- WHAT YOU ARE ASKED TO DO -
Rewrite every line of the records below as a numbered list, skipping blank lines. Leave the pictures out of your answer.

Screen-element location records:
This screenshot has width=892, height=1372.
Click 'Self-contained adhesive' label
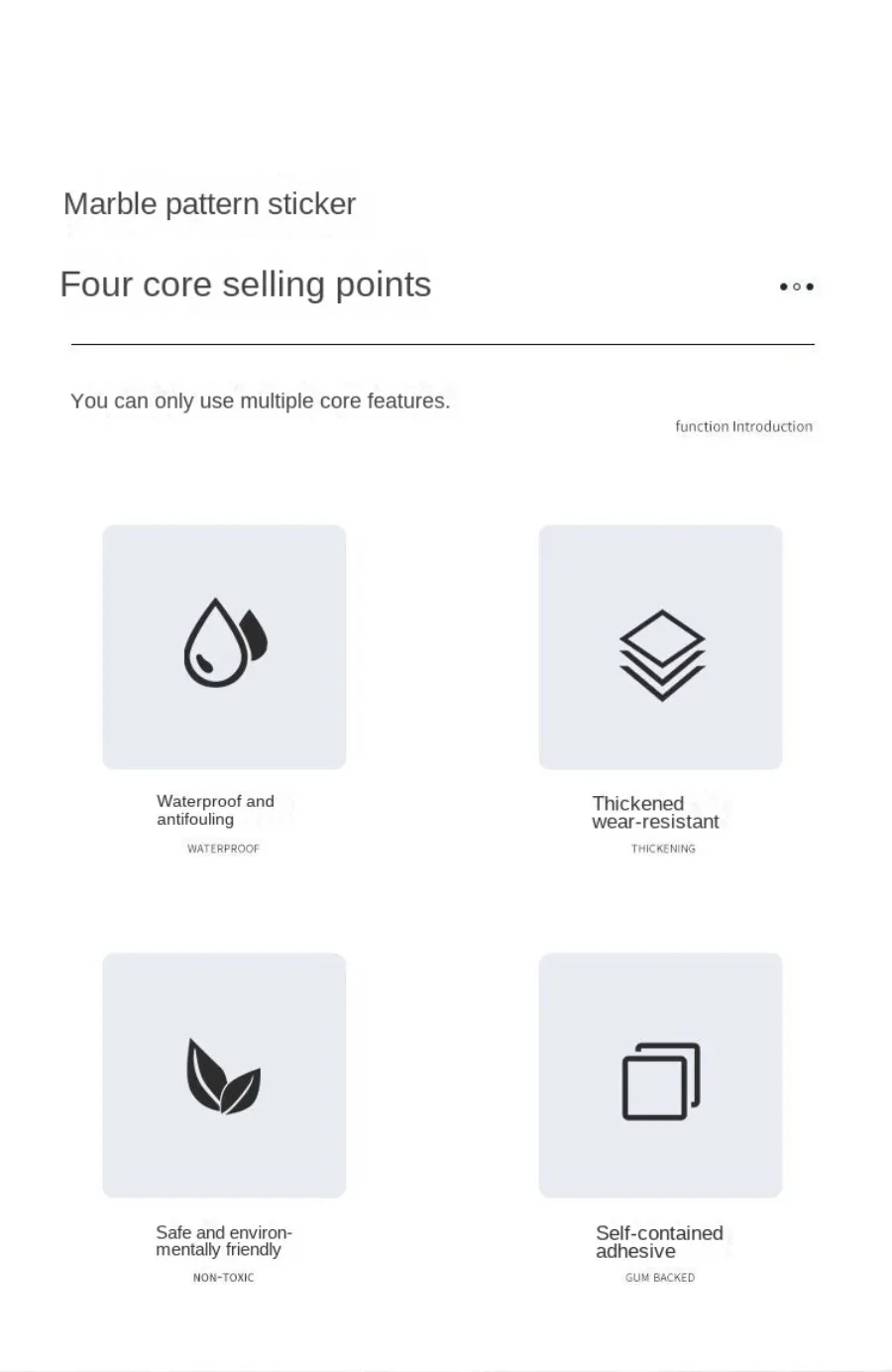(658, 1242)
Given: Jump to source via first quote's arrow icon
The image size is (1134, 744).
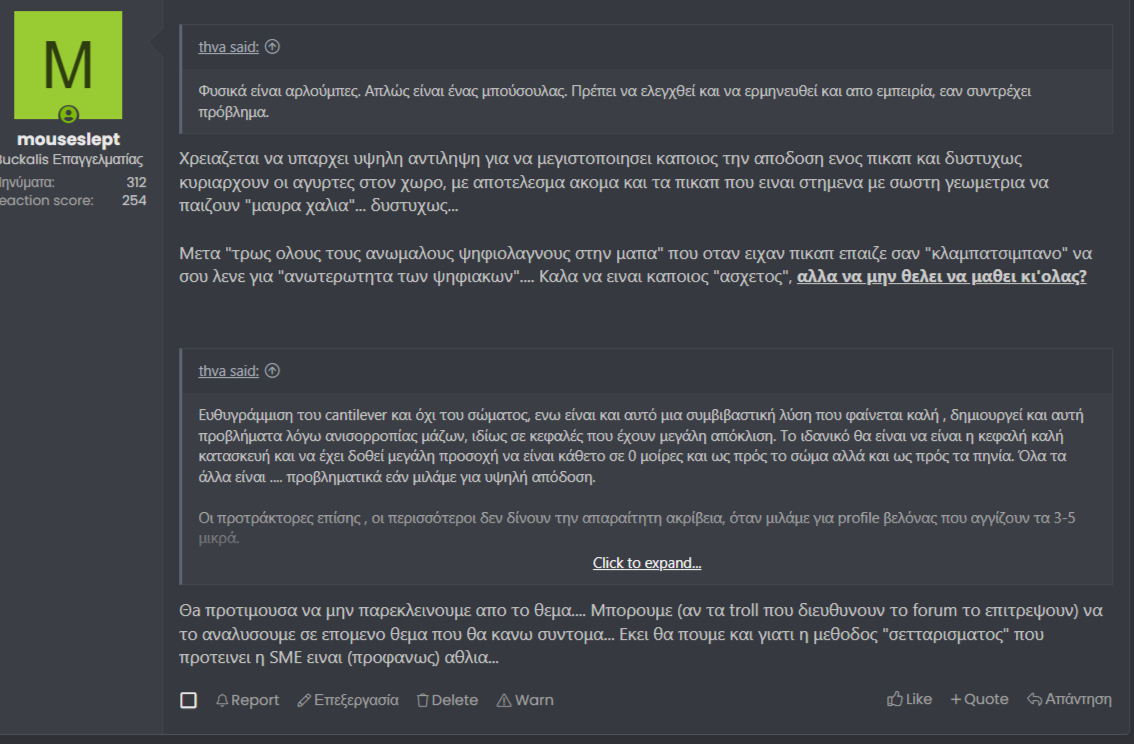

- CORRECT OUTPUT -
1. This screenshot has width=892, height=1372.
2. Click 'Self-contained adhesive' label
3. (658, 1242)
4. Given: Jump to source via first quote's arrow icon
5. The image size is (1134, 744).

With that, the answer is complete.